Produce as output only the lines below starting at the line with "(520, 643). pos(102,172)" and continuing through the line with "Open Google Chrome from the taskbar", each one exactly as written.

__EXCERPTED DATA__.
....
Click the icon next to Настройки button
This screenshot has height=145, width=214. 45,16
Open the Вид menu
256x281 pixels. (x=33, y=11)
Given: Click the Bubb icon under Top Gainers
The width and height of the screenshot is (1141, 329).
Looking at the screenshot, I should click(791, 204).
....
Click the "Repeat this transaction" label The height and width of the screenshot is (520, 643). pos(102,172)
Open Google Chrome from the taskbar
....
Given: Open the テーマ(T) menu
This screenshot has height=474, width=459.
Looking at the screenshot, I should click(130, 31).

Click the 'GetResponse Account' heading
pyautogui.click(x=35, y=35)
....
__EXERCISE RESULT__.
Click the "Repeat this transaction" label The height and width of the screenshot is (520, 643). pos(102,172)
Open Google Chrome from the taskbar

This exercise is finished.